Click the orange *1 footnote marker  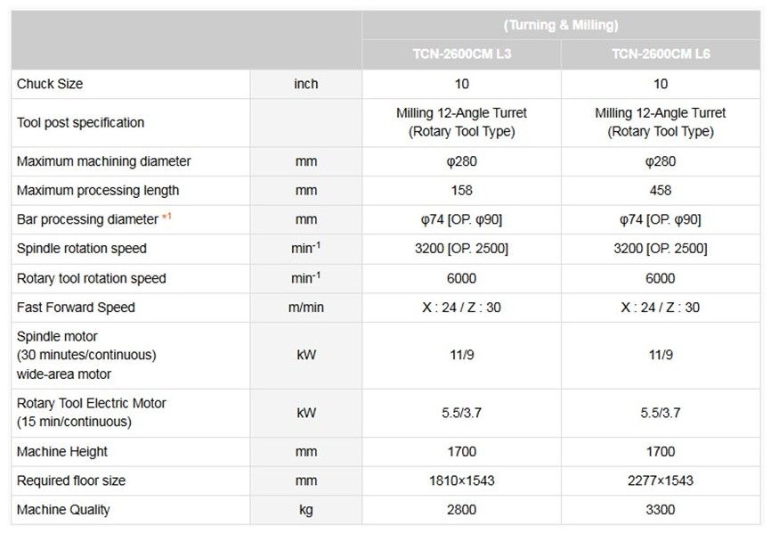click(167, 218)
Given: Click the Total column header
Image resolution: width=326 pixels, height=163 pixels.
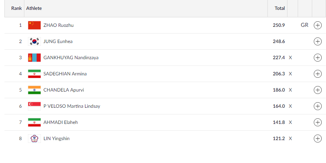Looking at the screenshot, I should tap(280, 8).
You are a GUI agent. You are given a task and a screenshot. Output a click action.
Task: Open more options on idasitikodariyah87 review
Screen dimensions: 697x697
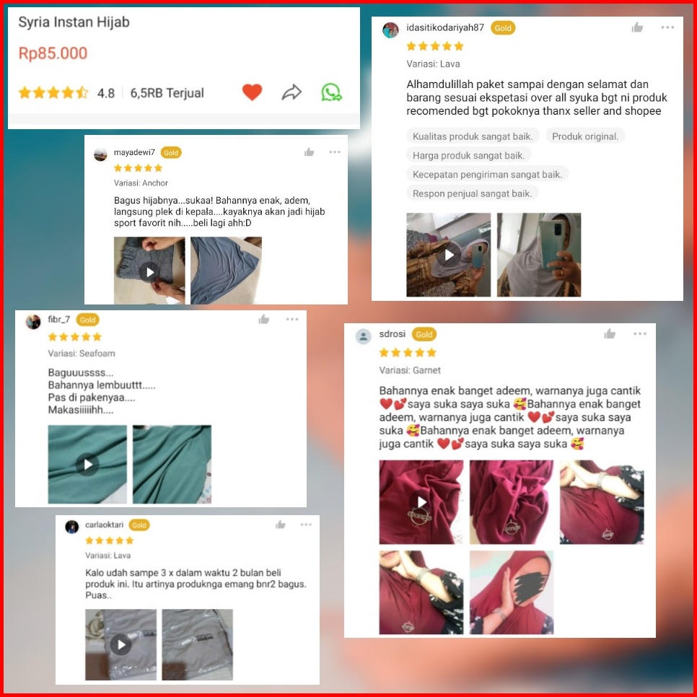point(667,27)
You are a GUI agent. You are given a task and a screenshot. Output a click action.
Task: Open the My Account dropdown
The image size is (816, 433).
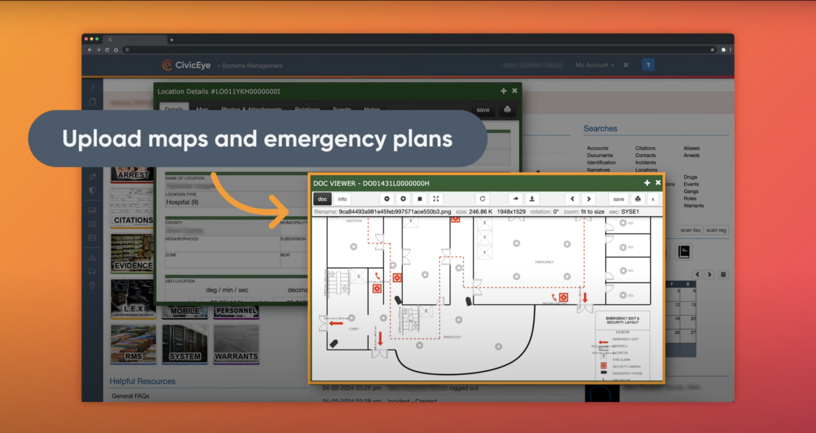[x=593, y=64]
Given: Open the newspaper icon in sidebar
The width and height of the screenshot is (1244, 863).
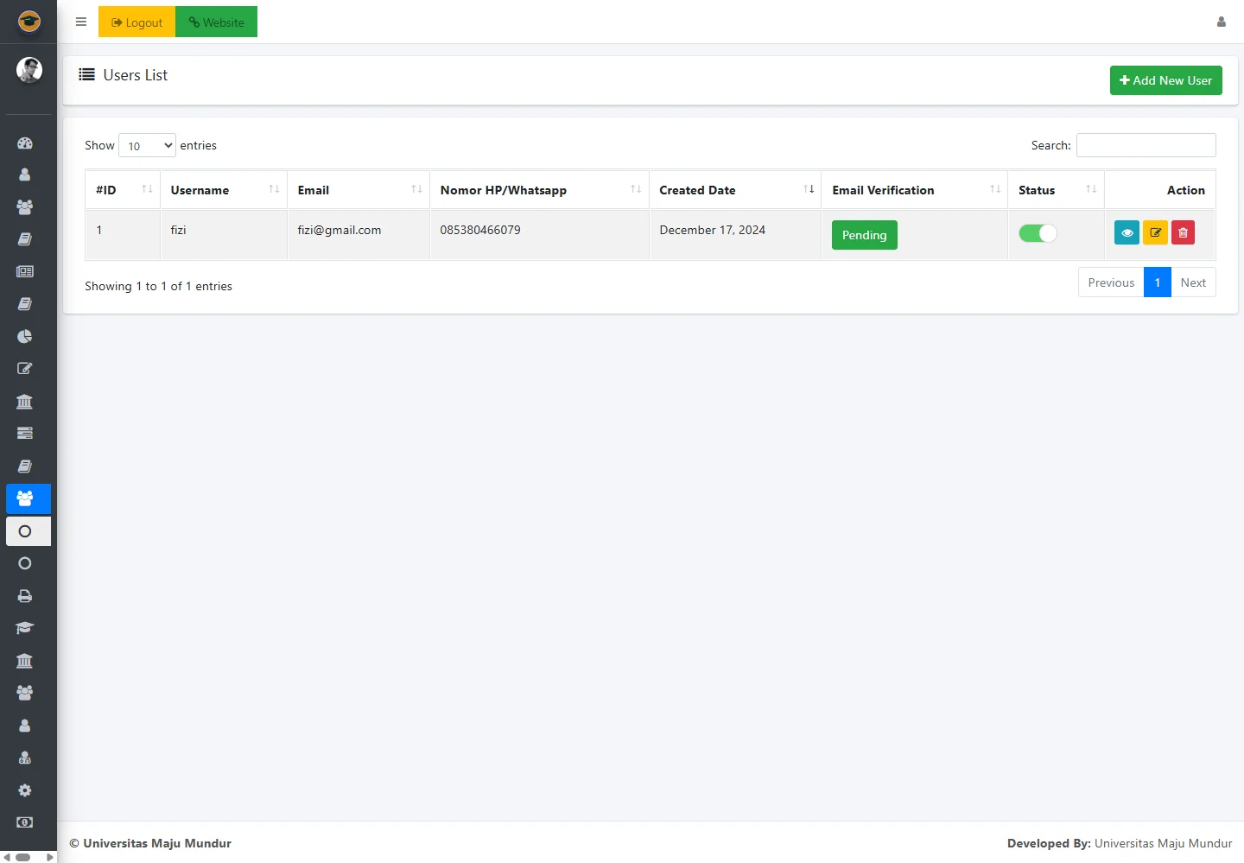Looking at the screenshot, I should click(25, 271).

**Problem to solve:**
Without reproducing any picture, repeat exactly the lines from the one containing "The image size is (816, 433)." through the last line of the material above, both ends included.

**Reply:**
The image size is (816, 433).
[x=593, y=64]
Given: Open the newspaper icon in sidebar
The width and height of the screenshot is (1244, 863).
Looking at the screenshot, I should click(25, 271).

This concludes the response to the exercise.